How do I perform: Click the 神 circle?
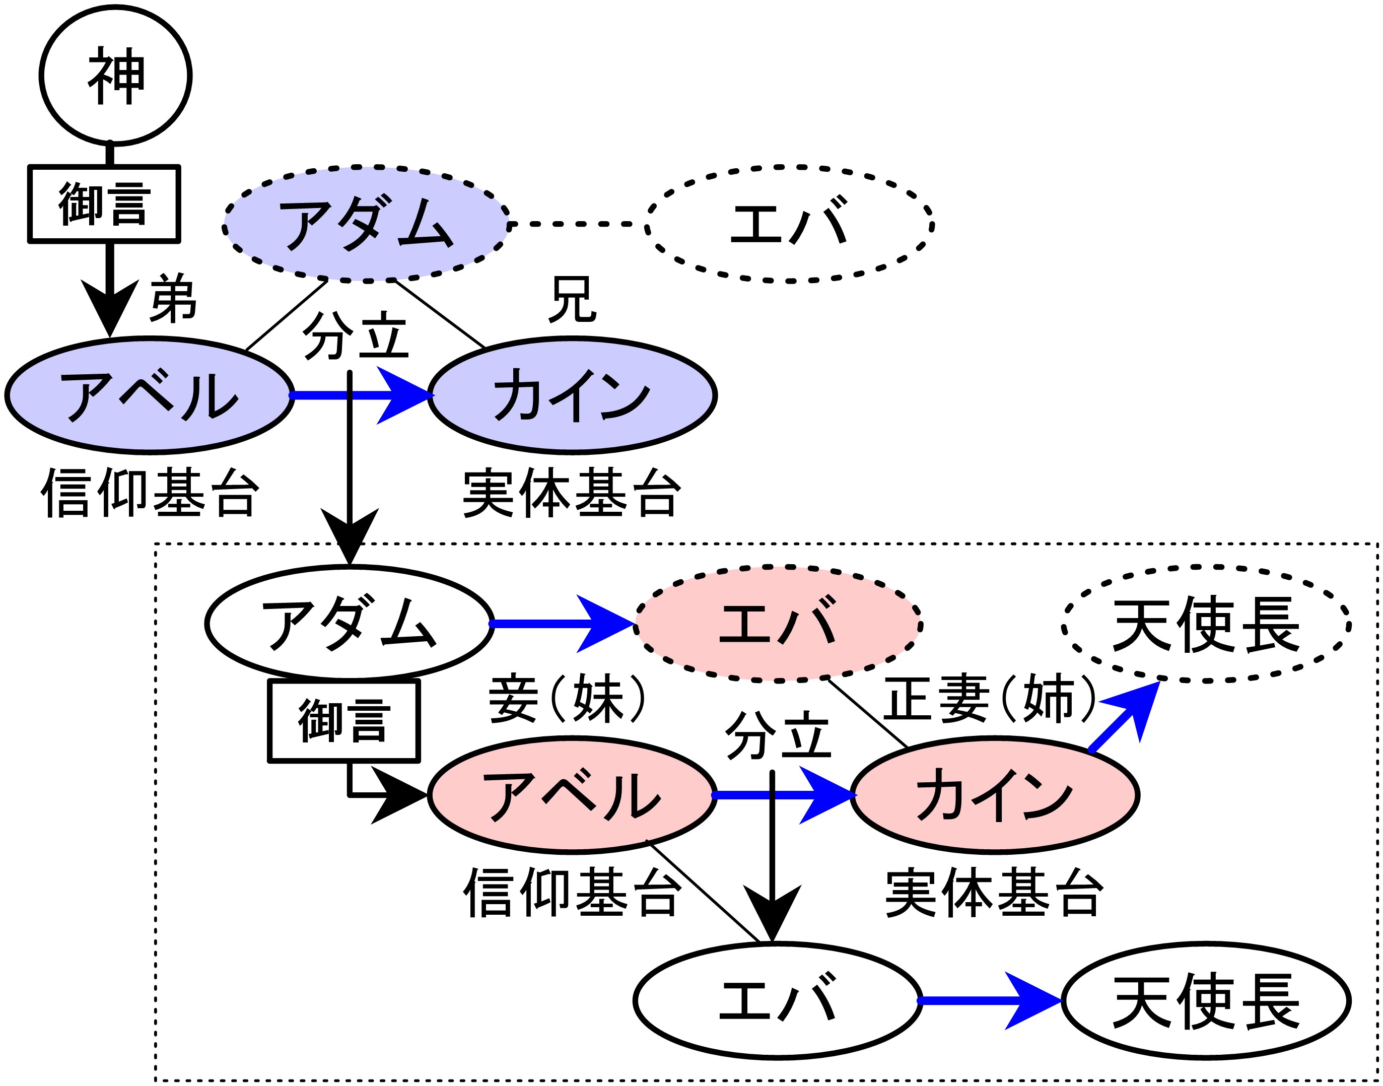pyautogui.click(x=116, y=76)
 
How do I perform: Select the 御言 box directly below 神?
pyautogui.click(x=104, y=204)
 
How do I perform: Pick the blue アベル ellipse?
pyautogui.click(x=150, y=395)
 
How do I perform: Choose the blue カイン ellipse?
pyautogui.click(x=572, y=395)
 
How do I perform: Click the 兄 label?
pyautogui.click(x=573, y=299)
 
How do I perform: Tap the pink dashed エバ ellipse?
pyautogui.click(x=778, y=624)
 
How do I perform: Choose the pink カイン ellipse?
pyautogui.click(x=995, y=795)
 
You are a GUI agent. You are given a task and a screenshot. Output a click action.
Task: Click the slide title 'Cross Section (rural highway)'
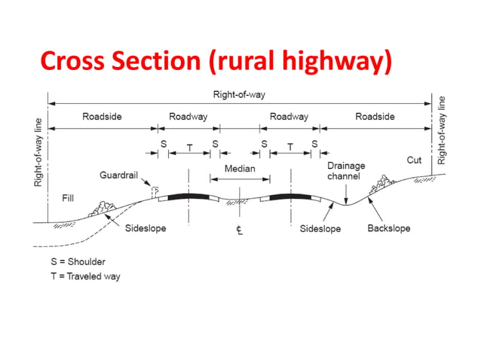216,61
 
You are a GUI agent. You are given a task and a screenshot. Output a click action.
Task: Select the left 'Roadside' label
102,117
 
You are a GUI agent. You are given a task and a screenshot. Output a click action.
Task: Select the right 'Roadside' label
375,117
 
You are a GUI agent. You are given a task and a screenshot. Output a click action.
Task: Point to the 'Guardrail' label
118,175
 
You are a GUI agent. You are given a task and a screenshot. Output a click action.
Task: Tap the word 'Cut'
414,160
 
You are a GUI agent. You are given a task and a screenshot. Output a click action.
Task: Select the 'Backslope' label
388,228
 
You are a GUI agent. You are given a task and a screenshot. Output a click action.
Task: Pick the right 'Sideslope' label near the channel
320,228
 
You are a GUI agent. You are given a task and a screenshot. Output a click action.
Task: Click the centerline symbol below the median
238,229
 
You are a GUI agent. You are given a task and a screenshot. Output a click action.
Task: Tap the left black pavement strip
188,197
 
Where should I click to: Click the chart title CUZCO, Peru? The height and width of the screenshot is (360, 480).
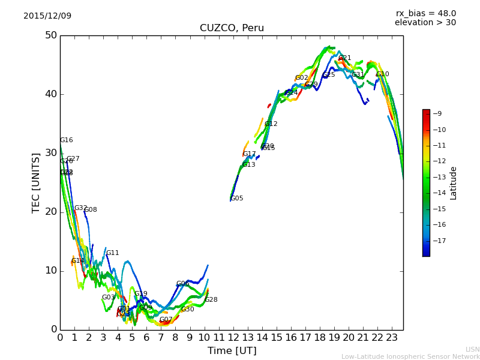pyautogui.click(x=232, y=28)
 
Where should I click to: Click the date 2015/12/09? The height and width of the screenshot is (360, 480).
pyautogui.click(x=47, y=16)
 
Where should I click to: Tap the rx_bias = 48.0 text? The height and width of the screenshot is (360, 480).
pyautogui.click(x=425, y=13)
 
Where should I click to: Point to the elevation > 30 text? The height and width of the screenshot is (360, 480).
pyautogui.click(x=425, y=23)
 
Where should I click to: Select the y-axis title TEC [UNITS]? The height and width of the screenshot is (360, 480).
pyautogui.click(x=36, y=182)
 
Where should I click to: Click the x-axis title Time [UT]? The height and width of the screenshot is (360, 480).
pyautogui.click(x=232, y=350)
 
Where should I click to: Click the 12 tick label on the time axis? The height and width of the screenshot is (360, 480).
pyautogui.click(x=233, y=338)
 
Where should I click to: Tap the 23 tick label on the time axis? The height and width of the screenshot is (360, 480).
pyautogui.click(x=392, y=338)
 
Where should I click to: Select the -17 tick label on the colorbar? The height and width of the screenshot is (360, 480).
pyautogui.click(x=438, y=241)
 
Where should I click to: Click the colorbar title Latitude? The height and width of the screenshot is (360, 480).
pyautogui.click(x=454, y=183)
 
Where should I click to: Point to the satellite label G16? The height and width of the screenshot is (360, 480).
pyautogui.click(x=66, y=140)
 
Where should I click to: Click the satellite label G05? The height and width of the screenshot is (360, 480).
pyautogui.click(x=237, y=199)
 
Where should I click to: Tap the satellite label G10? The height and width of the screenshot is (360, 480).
pyautogui.click(x=382, y=74)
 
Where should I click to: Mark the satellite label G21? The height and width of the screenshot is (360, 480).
pyautogui.click(x=345, y=58)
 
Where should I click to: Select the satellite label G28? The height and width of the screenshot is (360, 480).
pyautogui.click(x=211, y=300)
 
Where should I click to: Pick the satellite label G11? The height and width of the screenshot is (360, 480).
pyautogui.click(x=112, y=253)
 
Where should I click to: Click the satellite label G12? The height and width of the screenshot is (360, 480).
pyautogui.click(x=271, y=124)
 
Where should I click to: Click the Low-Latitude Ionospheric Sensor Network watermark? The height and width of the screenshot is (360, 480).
pyautogui.click(x=410, y=356)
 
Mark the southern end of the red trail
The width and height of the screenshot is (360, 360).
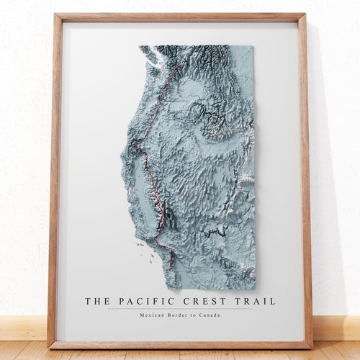click(171, 268)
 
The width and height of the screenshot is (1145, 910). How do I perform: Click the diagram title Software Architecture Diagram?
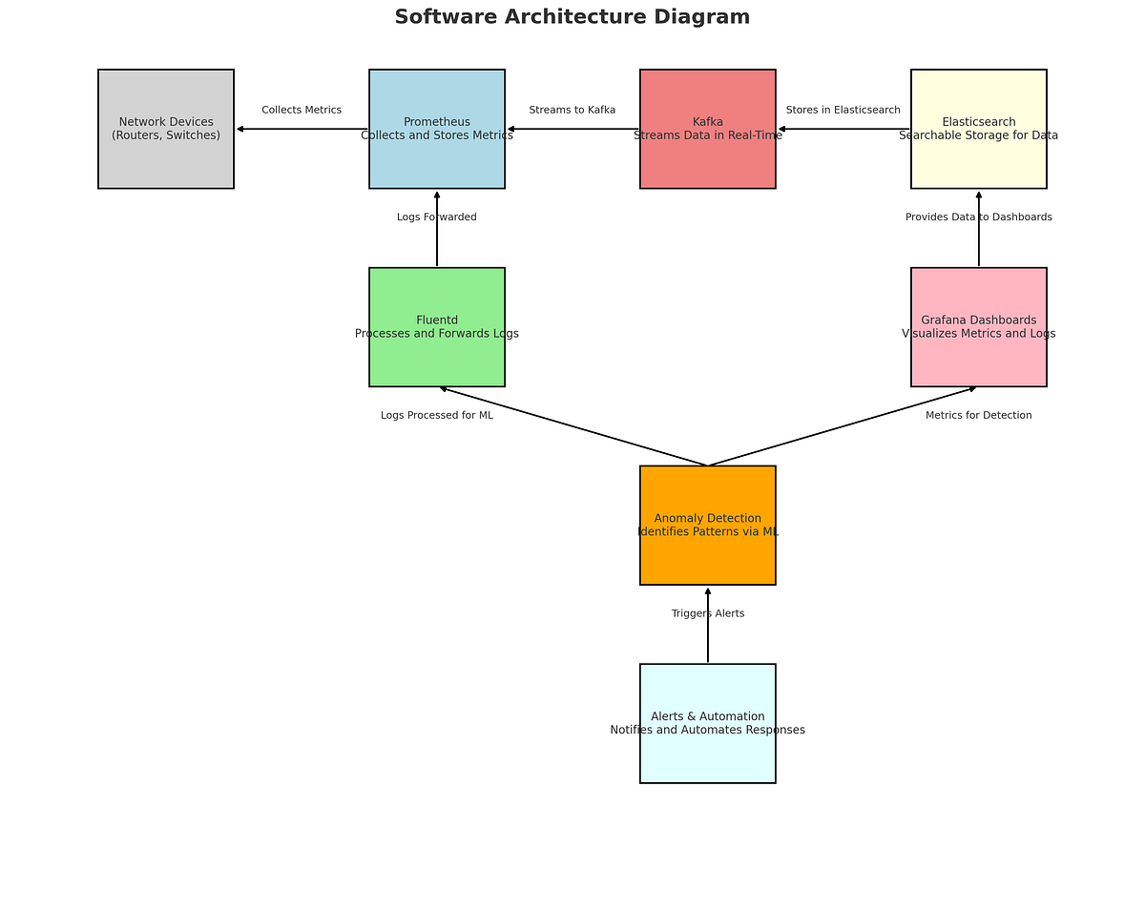pyautogui.click(x=572, y=17)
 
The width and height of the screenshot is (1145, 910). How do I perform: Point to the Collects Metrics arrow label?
pyautogui.click(x=302, y=110)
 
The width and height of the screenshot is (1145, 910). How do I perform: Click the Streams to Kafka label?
pyautogui.click(x=572, y=110)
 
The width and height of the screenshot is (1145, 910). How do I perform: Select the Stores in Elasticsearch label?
pyautogui.click(x=843, y=110)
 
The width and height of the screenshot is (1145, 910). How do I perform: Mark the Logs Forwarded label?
pyautogui.click(x=437, y=217)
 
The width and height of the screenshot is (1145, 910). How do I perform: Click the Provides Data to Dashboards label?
pyautogui.click(x=978, y=217)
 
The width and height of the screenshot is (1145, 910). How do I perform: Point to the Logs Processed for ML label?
pyautogui.click(x=437, y=415)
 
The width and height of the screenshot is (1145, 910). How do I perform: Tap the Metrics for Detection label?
pyautogui.click(x=978, y=415)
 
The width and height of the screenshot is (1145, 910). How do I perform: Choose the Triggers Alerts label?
pyautogui.click(x=707, y=613)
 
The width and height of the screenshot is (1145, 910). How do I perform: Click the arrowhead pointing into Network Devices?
pyautogui.click(x=240, y=129)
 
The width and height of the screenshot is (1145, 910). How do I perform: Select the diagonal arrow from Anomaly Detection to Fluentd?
pyautogui.click(x=572, y=426)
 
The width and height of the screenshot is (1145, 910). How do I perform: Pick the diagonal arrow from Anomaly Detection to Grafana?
pyautogui.click(x=843, y=426)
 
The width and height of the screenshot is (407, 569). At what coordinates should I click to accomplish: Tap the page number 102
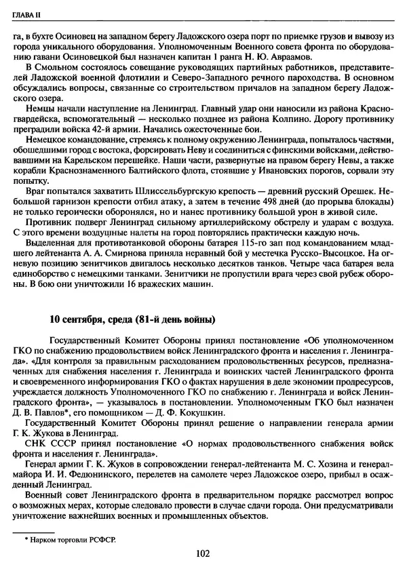[x=201, y=553]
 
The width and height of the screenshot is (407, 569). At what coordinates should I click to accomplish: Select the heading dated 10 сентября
[x=132, y=319]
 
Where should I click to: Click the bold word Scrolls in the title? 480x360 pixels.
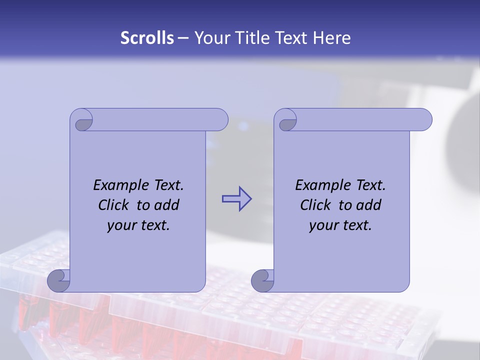pos(148,38)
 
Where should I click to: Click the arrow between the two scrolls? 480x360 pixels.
pos(236,198)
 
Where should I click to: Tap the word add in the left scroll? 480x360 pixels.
pos(166,205)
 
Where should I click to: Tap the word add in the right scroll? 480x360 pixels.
pos(368,205)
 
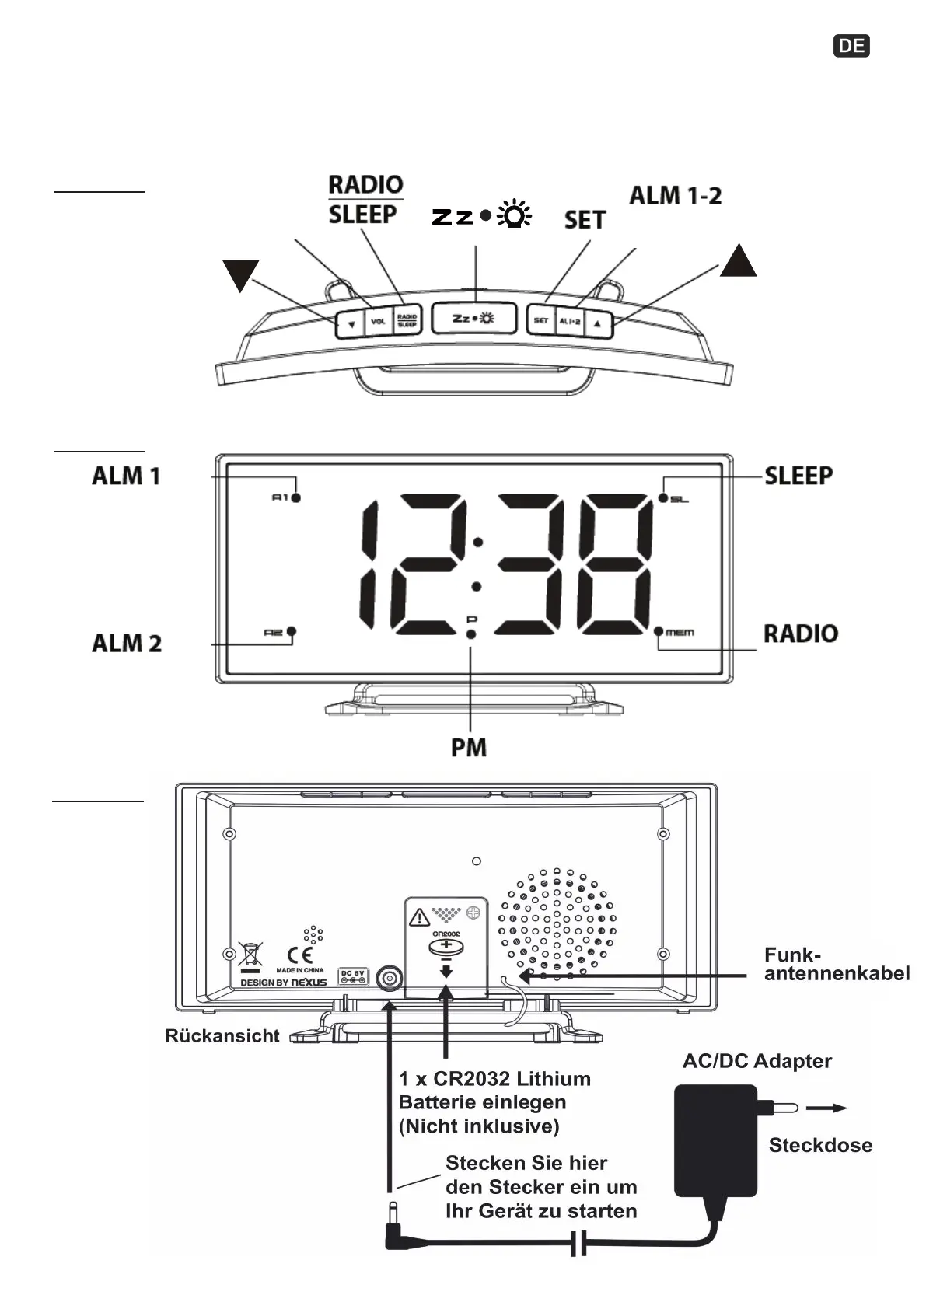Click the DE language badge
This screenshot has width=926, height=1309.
pyautogui.click(x=851, y=46)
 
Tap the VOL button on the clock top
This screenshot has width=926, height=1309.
pyautogui.click(x=378, y=321)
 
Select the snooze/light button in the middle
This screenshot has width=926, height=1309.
pyautogui.click(x=473, y=318)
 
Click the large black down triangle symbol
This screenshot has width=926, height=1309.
pyautogui.click(x=240, y=274)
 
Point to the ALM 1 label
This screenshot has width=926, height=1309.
pyautogui.click(x=126, y=476)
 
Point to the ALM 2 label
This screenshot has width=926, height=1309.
pyautogui.click(x=127, y=644)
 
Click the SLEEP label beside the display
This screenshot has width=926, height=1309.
pyautogui.click(x=798, y=476)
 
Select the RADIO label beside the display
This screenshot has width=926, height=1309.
pyautogui.click(x=801, y=634)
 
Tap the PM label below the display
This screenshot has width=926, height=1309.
pyautogui.click(x=469, y=748)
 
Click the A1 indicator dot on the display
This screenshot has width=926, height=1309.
pyautogui.click(x=296, y=497)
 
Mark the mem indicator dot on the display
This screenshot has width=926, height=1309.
pyautogui.click(x=659, y=631)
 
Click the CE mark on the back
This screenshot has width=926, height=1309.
pyautogui.click(x=300, y=955)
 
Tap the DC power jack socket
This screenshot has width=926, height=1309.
pyautogui.click(x=389, y=979)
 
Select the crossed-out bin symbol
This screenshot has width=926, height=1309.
pyautogui.click(x=250, y=955)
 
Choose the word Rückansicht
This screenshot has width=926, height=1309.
pyautogui.click(x=222, y=1036)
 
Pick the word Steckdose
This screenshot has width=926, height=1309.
pyautogui.click(x=820, y=1145)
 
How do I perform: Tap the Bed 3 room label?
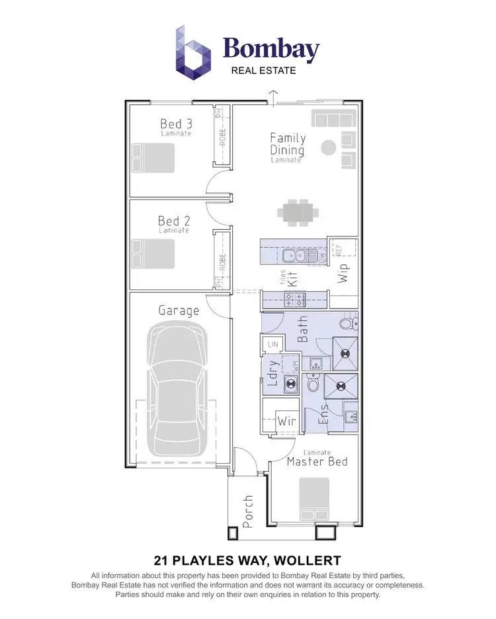pyautogui.click(x=176, y=124)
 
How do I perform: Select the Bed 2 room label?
pyautogui.click(x=173, y=221)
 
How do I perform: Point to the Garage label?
pyautogui.click(x=179, y=310)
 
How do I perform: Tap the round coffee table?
pyautogui.click(x=327, y=147)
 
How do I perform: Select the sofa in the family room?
pyautogui.click(x=335, y=119)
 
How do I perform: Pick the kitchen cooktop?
pyautogui.click(x=295, y=299)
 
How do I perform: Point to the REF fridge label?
pyautogui.click(x=338, y=250)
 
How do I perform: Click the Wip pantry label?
pyautogui.click(x=343, y=273)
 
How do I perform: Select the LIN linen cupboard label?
pyautogui.click(x=273, y=344)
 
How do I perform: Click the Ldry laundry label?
pyautogui.click(x=271, y=375)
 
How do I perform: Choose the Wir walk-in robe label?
pyautogui.click(x=286, y=420)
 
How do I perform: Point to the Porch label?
pyautogui.click(x=247, y=511)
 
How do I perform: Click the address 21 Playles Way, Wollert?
pyautogui.click(x=247, y=562)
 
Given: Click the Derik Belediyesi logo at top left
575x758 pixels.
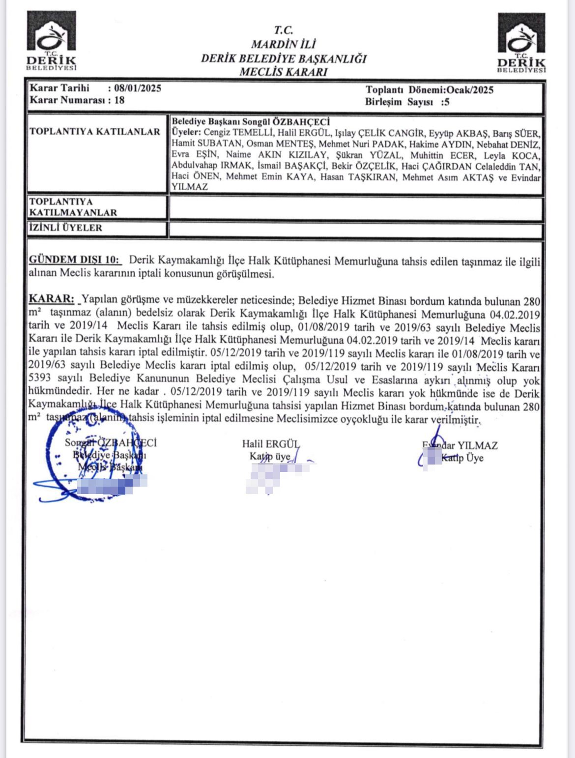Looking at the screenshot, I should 52,41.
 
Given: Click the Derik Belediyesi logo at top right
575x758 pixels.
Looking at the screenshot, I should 521,43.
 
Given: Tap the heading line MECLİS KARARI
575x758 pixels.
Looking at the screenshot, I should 283,72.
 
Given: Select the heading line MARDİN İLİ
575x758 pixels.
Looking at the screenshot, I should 283,44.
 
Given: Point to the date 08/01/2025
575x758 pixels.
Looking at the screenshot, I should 138,88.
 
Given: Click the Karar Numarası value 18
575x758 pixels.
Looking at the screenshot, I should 119,100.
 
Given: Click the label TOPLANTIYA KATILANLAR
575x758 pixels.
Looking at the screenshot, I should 95,132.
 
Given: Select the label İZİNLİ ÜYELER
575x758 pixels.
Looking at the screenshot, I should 65,228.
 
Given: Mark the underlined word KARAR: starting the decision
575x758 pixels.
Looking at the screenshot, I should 52,299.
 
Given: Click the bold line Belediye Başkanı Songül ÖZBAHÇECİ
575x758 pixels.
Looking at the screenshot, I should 251,121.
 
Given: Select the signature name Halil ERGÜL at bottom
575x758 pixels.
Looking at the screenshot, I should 270,444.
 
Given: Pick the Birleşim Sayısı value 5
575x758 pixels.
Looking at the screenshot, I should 446,102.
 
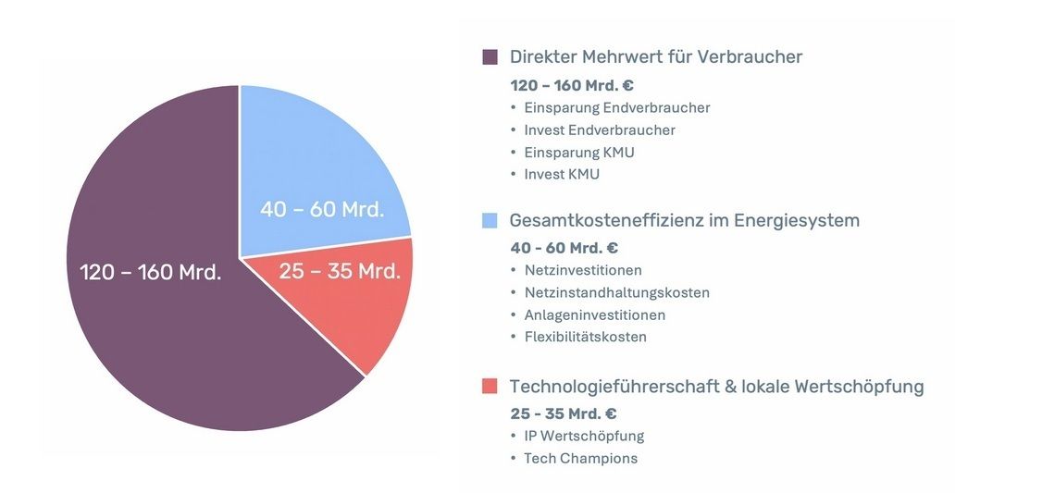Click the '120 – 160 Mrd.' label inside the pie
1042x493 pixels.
pos(150,272)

= = = = =

* _CONSIGNE_
Recopiez mot pour mot les lignes des enregistrements ci-dessus, de celle qui contient « Mark the mem indicator dot on the display » jusqu'à celle qui contient « pyautogui.click(x=389, y=979) », ces deux lignes incluses.

* _CORRIGÉ DÉTAILLÉ_
Mark the mem indicator dot on the display
This screenshot has width=926, height=1309.
pyautogui.click(x=659, y=631)
 
Click the CE mark on the back
This screenshot has width=926, height=1309.
pyautogui.click(x=300, y=955)
 
Tap the DC power jack socket
This screenshot has width=926, height=1309.
pyautogui.click(x=389, y=979)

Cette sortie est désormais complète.